Florent Tanent e la frutta impensata
Il fotografo francese
Florent Tanent è
un’altra (piacevole) vittima del fascino della frutta. La mette in posa
come una bella modella e la rende affascinante così come non era mai
stata prima. In una parola la mette in scena e fa vedere a tutti che
esistono carote e zucchine, mele e peperoni, cipolle e limoni visibili
anche da un’altra prospettiva. Mele sbucciate a metà si trasformano da
semplice esemplare di frutto a morbida evocazione dell’atto si
spogliarsi e lasciar intravedere il proprio lato più indifeso. Pomi che
si incastrano e si trasformano in qualcos’altro, forse un bruco, forse
un serpente. Queste metamorfosi hanno animato l’esibizione di Parigi
A Colorful Winter che
a fine gennaio ha ravvivato i grigiori dell’inverno con i suoi giochi
di scale, sia di colori che di grandezze, per una serie di nature morte
che si ribellerebbero a sentirsi chiamare così. È nondimeno raro vedere
un’arte tanto viva.

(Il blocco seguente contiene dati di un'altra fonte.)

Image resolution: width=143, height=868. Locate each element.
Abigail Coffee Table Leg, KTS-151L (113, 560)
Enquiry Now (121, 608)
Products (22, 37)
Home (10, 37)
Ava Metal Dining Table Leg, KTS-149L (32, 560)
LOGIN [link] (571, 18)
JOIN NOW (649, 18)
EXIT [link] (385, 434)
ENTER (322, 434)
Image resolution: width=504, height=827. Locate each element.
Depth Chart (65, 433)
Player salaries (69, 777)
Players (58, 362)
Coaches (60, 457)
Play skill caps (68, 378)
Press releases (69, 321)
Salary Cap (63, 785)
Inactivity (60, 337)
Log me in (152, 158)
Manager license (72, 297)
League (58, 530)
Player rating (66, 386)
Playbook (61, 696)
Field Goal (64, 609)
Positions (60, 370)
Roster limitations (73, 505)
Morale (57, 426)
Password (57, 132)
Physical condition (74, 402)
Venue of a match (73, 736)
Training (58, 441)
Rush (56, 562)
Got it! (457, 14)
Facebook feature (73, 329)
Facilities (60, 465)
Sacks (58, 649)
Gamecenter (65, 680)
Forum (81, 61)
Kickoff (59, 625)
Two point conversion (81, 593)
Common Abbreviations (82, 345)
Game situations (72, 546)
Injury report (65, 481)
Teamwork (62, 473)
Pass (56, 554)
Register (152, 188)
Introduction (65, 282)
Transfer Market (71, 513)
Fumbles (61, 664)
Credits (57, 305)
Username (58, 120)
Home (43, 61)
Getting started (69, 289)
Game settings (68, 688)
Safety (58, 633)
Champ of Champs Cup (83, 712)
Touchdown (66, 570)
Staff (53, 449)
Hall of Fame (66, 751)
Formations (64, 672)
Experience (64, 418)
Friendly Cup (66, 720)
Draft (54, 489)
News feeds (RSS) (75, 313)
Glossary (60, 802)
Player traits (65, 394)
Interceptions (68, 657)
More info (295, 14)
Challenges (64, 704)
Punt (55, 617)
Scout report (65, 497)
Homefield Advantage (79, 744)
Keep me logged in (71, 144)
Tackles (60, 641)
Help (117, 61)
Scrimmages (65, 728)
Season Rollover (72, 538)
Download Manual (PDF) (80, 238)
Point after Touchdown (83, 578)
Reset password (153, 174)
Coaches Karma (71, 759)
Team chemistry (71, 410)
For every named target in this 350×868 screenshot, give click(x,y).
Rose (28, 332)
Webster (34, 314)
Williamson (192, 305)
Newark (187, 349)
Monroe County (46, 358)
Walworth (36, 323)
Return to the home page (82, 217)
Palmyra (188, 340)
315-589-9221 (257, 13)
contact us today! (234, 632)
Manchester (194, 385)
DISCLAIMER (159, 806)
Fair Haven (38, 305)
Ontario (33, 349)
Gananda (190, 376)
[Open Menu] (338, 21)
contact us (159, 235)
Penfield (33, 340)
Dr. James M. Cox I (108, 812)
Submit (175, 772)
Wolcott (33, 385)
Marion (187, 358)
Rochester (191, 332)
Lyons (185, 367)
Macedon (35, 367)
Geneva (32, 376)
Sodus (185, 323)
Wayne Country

Ma la frutta, che evoca l’umiltà del quotidiano, e
che per eccellenza è esempio di natura morta, termine coniato durante il
Rinascimento proprio per indicare il ritratto di oggetti inanimati,
nell’arte contemporanea muta. Da umile decorazione pian piano nel tempo
s’è trasformata facendosi carico di un’infinità di simboli, dal caduco
all’eterno e al vitale, dalla bellezza alla corruttibilità. Fino ad
arrivare all’arte contemporanea dove, spogliandosi con un colpo di mano
improvviso, può anche presentarsi in tutta la sua semplice bellezza e
irrompere solo grazie a se stessa facendo a meno di complesse allegorie.